Items excerpted from a collection:
----------
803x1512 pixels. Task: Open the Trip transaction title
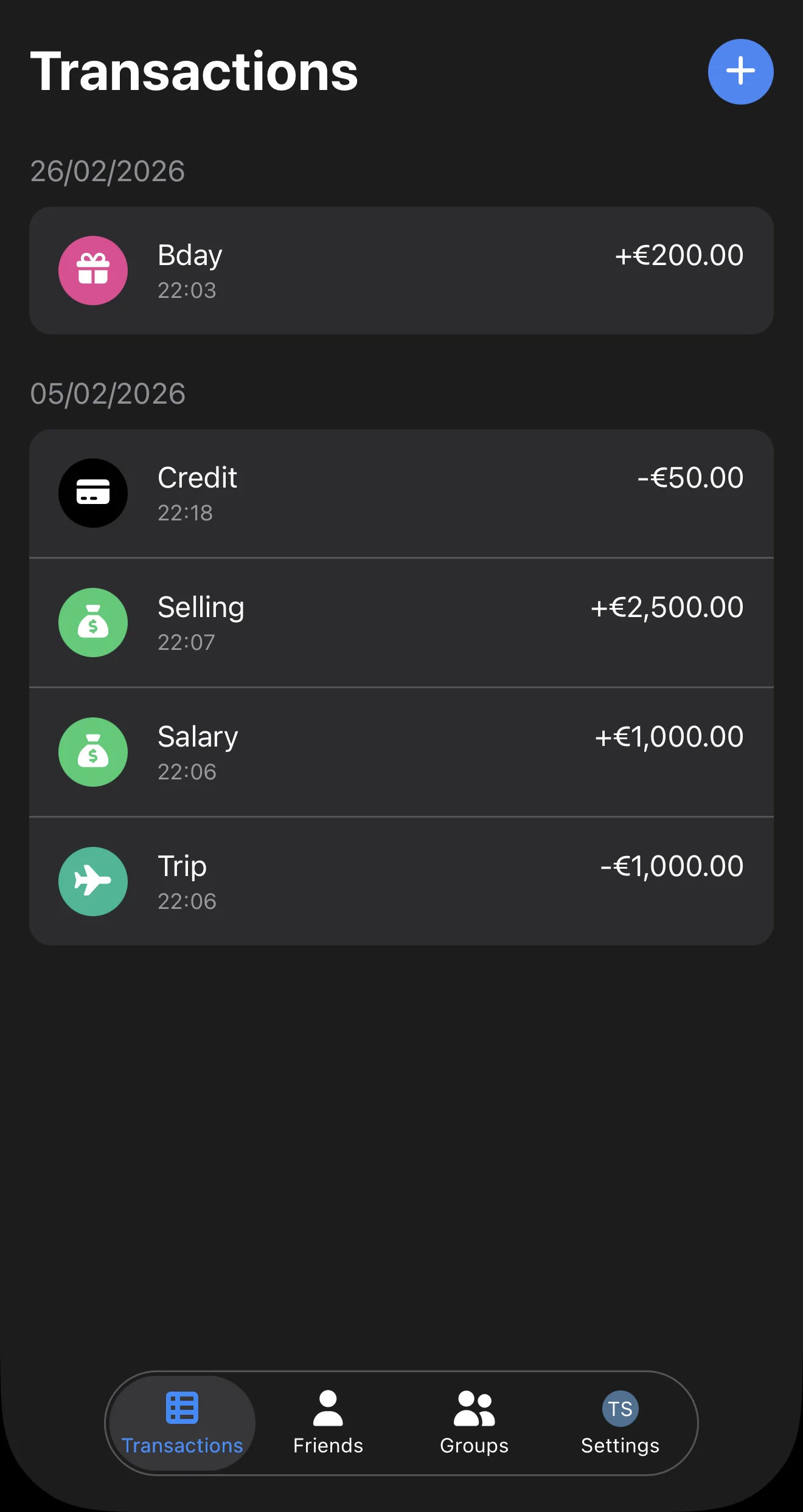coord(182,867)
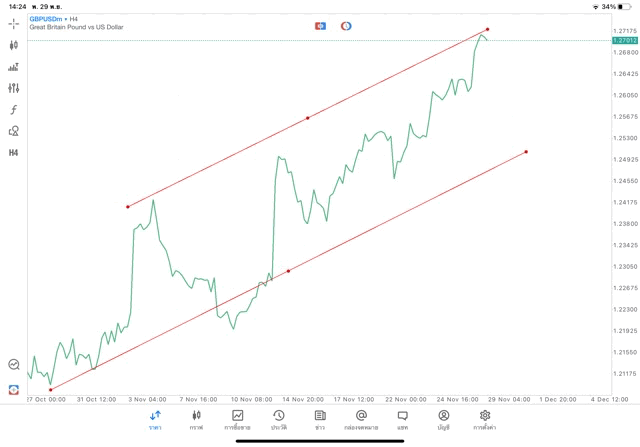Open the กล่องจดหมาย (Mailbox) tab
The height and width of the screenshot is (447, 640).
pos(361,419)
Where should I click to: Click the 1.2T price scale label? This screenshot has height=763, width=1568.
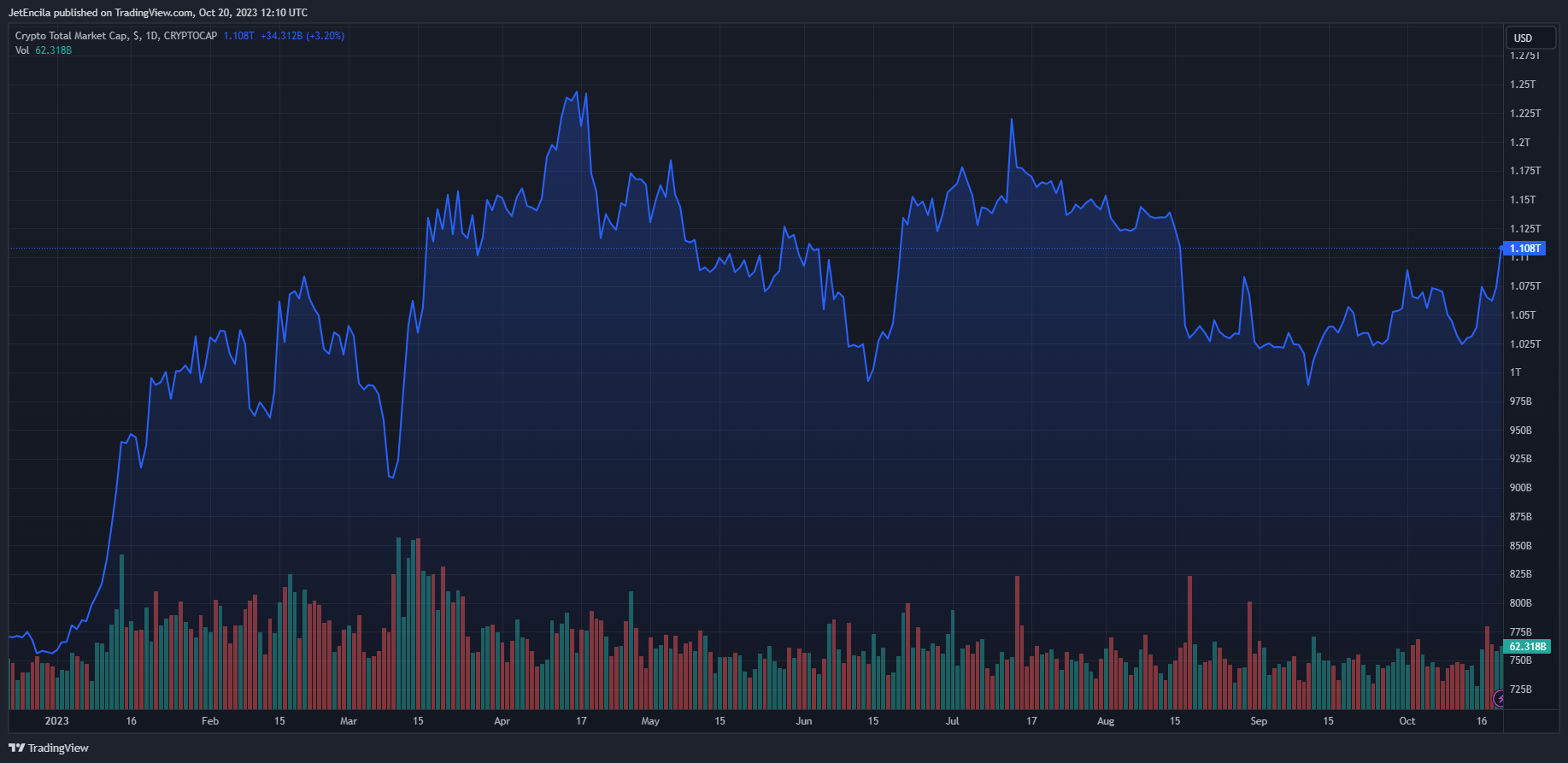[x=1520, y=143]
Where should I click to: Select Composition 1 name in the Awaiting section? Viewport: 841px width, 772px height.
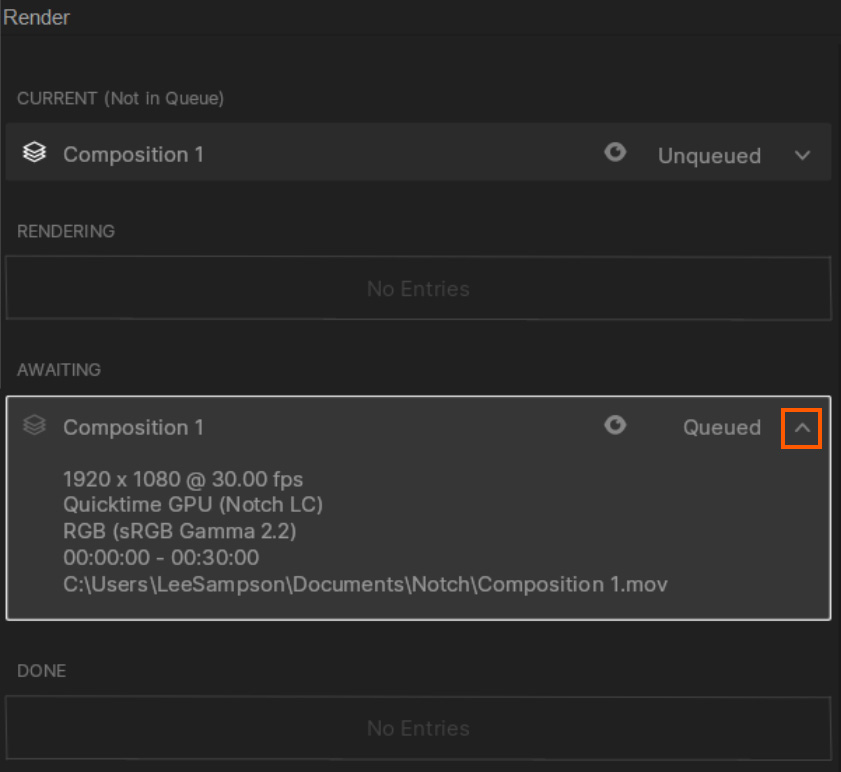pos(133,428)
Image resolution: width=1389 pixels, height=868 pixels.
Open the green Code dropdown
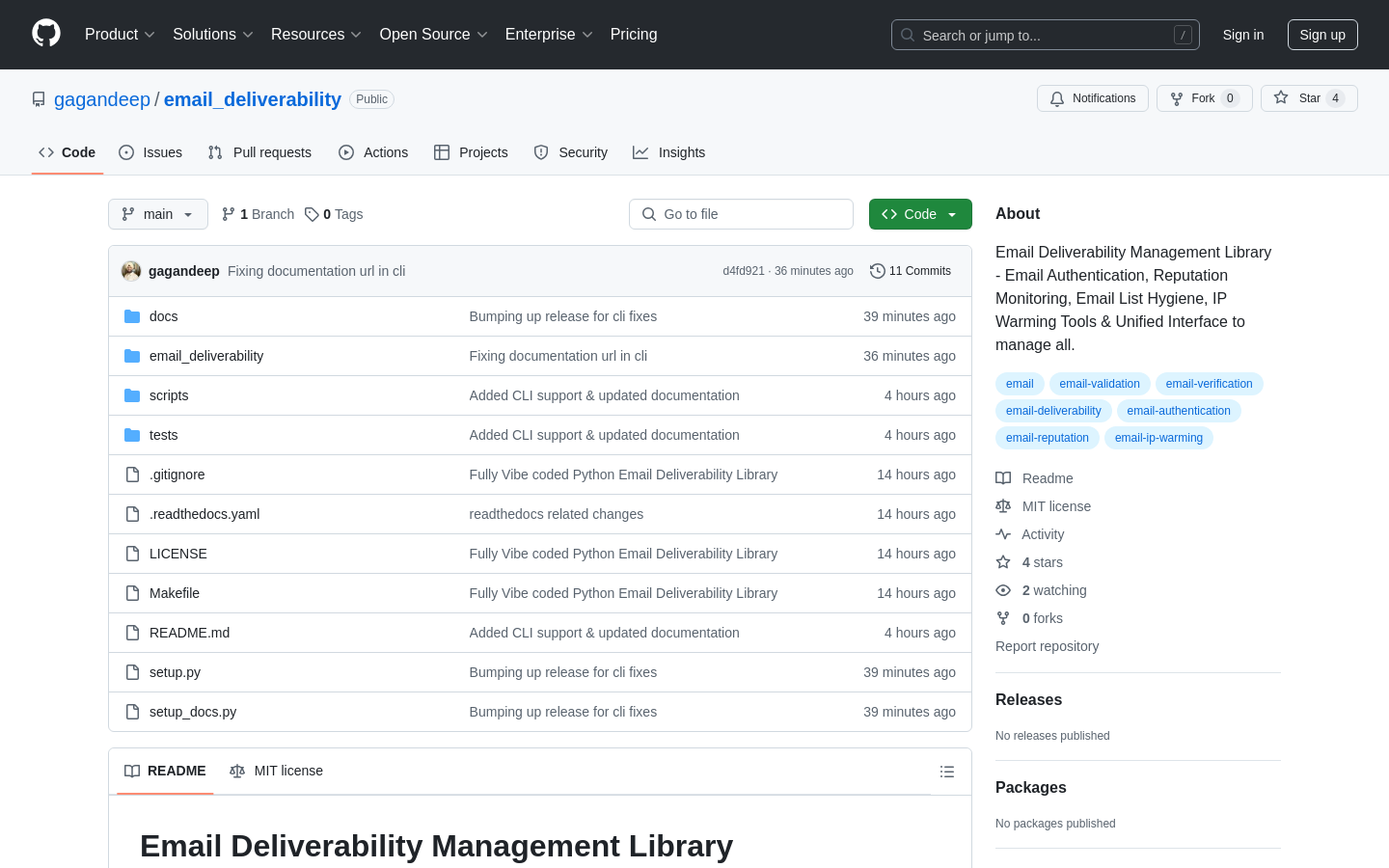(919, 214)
----------
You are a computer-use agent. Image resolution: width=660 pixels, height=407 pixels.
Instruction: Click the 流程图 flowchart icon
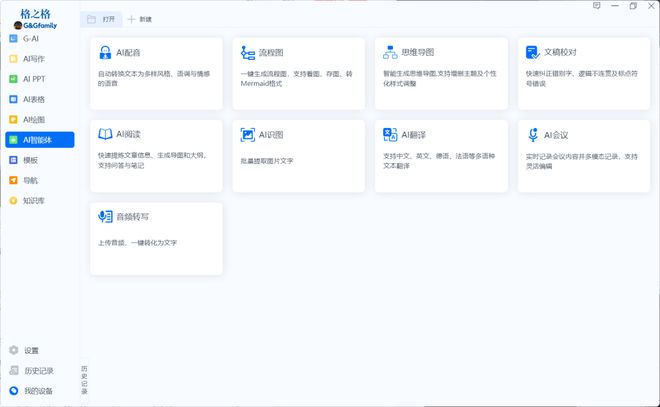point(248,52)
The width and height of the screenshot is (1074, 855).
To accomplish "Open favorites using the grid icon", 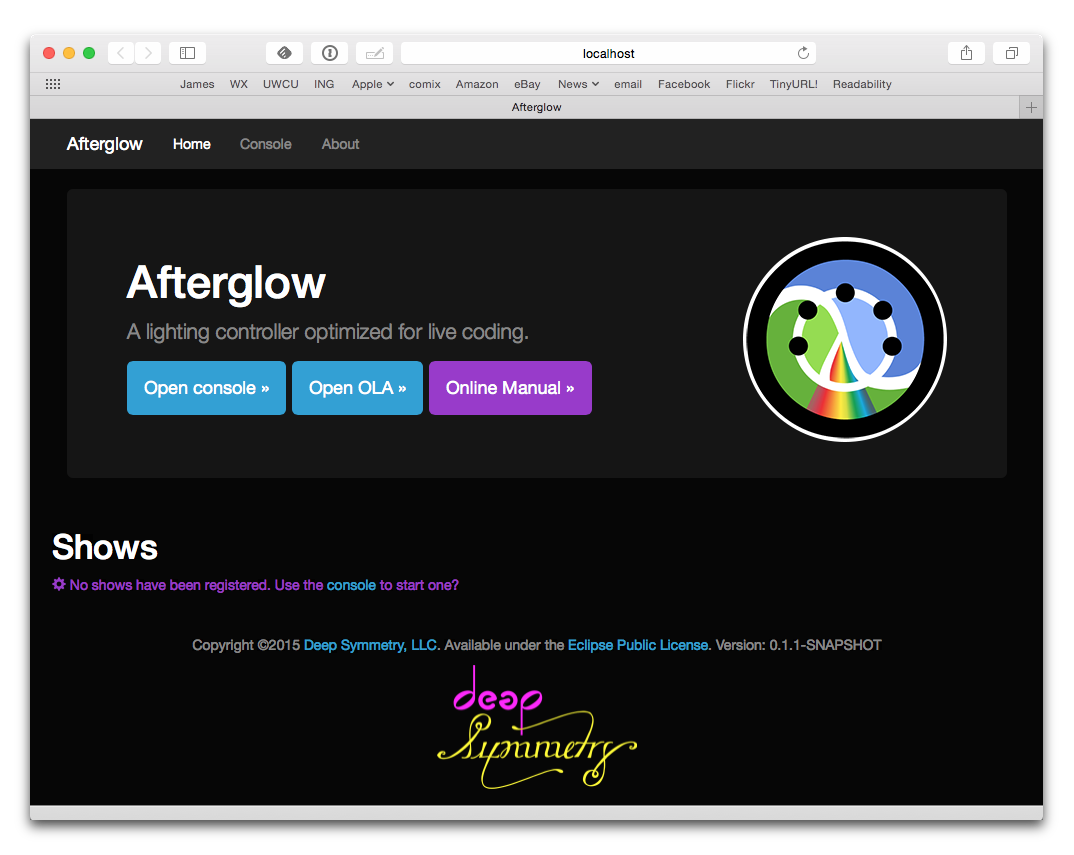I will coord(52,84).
----------
* **REQUEST**
Please copy out, word for word, the lines from the one containing "803x1512 pixels. Task: Open" up to and including the one containing "[x=1520, y=143]", omitting the pictures.

* **COMPLETE ANSWER**
803x1512 pixels. Task: Open the Trip transaction title
coord(182,867)
Open the กล่องจดหมาย (Mailbox) tab
The height and width of the screenshot is (447, 640).
pos(361,419)
Where should I click to: Click the 1.2T price scale label? This screenshot has height=763, width=1568.
[x=1520, y=143]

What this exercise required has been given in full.